Because Ksp of Mg(OH)2 is not zero ! First of all understand that solubility (diffusion of ions from solid to liquid phase) has some equilibrium constant. And that K (eq.constant ) of any reaction can't equal zero. So, for this small but finite K, some ions Mg and OH diffuse into the water and make the solution Alkaline !

As you noted

$$\ce{MgO + H2O -> Mg(OH)2}$$

but the Magnesium Hydroxide is not totally insoluble.
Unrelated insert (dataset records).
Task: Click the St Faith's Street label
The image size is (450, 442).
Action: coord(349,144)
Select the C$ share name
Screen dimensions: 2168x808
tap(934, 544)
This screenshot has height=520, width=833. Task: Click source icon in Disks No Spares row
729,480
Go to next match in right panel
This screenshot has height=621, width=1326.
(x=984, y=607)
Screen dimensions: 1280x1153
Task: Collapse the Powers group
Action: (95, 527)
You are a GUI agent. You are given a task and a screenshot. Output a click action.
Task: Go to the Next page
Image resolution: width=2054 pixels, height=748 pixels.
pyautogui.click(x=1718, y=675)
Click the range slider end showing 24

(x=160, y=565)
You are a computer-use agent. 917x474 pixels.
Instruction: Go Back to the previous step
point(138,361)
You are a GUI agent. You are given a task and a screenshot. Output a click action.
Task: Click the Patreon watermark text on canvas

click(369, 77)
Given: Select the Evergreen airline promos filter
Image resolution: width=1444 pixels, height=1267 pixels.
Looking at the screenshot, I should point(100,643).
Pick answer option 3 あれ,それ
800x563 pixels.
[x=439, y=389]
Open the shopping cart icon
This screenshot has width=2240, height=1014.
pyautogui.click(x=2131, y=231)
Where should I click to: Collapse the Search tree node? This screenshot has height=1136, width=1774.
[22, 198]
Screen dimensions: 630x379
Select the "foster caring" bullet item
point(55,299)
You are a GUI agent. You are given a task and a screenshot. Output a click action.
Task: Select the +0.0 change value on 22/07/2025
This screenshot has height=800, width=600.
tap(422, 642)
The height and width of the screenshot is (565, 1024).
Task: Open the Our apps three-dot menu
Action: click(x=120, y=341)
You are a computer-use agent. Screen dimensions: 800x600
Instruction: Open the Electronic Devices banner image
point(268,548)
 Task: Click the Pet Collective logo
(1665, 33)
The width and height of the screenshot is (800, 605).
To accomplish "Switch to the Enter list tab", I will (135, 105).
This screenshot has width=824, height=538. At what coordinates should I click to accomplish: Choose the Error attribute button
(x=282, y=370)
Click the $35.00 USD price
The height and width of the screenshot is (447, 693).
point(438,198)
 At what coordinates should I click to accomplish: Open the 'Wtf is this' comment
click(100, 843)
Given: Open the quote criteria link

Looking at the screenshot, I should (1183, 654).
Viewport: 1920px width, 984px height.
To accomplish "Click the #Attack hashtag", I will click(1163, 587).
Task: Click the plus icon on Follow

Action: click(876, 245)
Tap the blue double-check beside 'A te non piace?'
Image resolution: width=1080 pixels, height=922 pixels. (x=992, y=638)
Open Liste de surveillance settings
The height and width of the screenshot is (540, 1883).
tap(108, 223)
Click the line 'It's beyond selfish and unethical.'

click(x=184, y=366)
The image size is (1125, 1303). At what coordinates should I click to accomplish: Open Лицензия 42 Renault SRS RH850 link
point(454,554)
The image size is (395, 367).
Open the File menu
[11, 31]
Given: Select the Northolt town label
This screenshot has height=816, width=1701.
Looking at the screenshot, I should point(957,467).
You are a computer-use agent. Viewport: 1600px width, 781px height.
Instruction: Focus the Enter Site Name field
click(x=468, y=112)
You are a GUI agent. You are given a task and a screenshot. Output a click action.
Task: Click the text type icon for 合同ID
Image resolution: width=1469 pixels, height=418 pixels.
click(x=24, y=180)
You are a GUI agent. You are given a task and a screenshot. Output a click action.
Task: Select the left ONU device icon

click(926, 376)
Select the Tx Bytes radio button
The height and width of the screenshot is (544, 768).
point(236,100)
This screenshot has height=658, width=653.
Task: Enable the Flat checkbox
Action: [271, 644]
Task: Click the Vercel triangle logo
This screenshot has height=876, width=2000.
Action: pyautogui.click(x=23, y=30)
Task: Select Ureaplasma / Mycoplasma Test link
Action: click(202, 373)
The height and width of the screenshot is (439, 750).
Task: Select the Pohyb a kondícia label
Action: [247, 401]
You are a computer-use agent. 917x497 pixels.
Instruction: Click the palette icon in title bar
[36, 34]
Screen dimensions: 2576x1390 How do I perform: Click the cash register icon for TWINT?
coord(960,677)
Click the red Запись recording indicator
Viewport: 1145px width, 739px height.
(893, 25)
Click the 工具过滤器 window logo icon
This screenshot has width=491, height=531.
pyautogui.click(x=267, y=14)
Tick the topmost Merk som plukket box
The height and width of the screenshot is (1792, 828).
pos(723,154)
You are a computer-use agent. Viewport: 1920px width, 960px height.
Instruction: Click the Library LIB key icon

$$\ce{Mg(OH)2 <=> Mg^2+ + 2 OH-}\tag{1}$$ $$\mathrm{K}_{\mathrm{sp}} = 5.61\times10^{-12}= \ce{[Mg^2+][OH-]^2}\tag{2}$$

The dissolution of $$\ce{OH-}$$ from the $$\ce{Mg(OH)2}$$ is in equilibrium with the autodissociation of water:

$$\ce{H+ + OH- <=> H2O}\tag{3}$$

with

$$\mathrm{K}_\mathrm{w} = 1.00\cdot10^{-14} = \ce{[H+][OH-]}\tag{4}$$

We will ignore $$\ce{CO2}$$ from the atmosphere making $$\ce{CO3^{2-}}$$...

Let's assume that a "considerable" amount of $$\ce{Mg(OH)2}$$ dissolves, but not all, so that we can ignore the initial amount of $$\ce{H^+ \text{ and }OH-}$$ from the autoionization of the pure water. Then using $$\ce{[OH-] = 2[Mg^{2+}]}$$ we can substitute into equation (1) for $$\ce{[OH-]}$$ and get

$$\ce{[Mg^{2+}]} = \sqrt[3]{\dfrac{5.61\times10^{-12}}{4}} = 1.1194\cdot10^{-4}\tag{5}$$

which means that

$$\ce{[OH-]} = 2\times1.1194\cdot10^{-4} = 2.2388\cdot10^{-4}\tag{6}$$

This is basic enough that the autodissociation of water can be ignored, so our assumption was valid. We can calculate $$\ce{[H+]}$$ from equation (4):

$$\ce{[H+]} = \dfrac{1.00\cdot10^{-14}}{\ce{[OH-]}} = \dfrac{1.00\cdot10^{-14}}{2.2388\cdot10^{-4}} = 4.4667\cdot10^{-11}$$

and

$$\mathrm{pH} = -\log{(4.4667\cdot10^{-11})} = 10.35002 \ce{->[Rounding]} 10.350$$

An insoluble base means that the compound $$\ce{XOH}$$ remains as its own phase (usually solid) in the medium, while some of it dissolves in the water as $$\ce{X+}$$ and $$\ce{OH-}$$. In this case, the $$pH$$ of the medium is dictated by the solubility product ($$K_s = [\ce{X+}][\ce{OH-}]$$), instead of the acid/base constant as for something like $$\ce{NH3}$$ - where both itself and its conjugated acid $$\ce{NH4+}$$ exist in solution and in equilibrium and the $$pH$$ will be defined by the relation $$K_b = \frac{[\ce{NH4+}][\ce{OH-}]}{[\ce{NH3}]}$$. Note that because the base itself is insoluble, it does not appear in the equilibrium constant because it has no chemical activity in the aqueous medium.

In a complete counter scenario, something like $$\ce{NaOH}$$ is considered a soluble base, but in this case the conversion into ionic species in solution is total, hence the base is also considered strong. For those, the pH is controlled by the concentration of the base itself ($$pH = 14 - pOH$$ with $$pOH = -\log([\ce{NaOH}]$$).

All the considerations above of "pH determination" are valid for systems where the base is the only solute in water.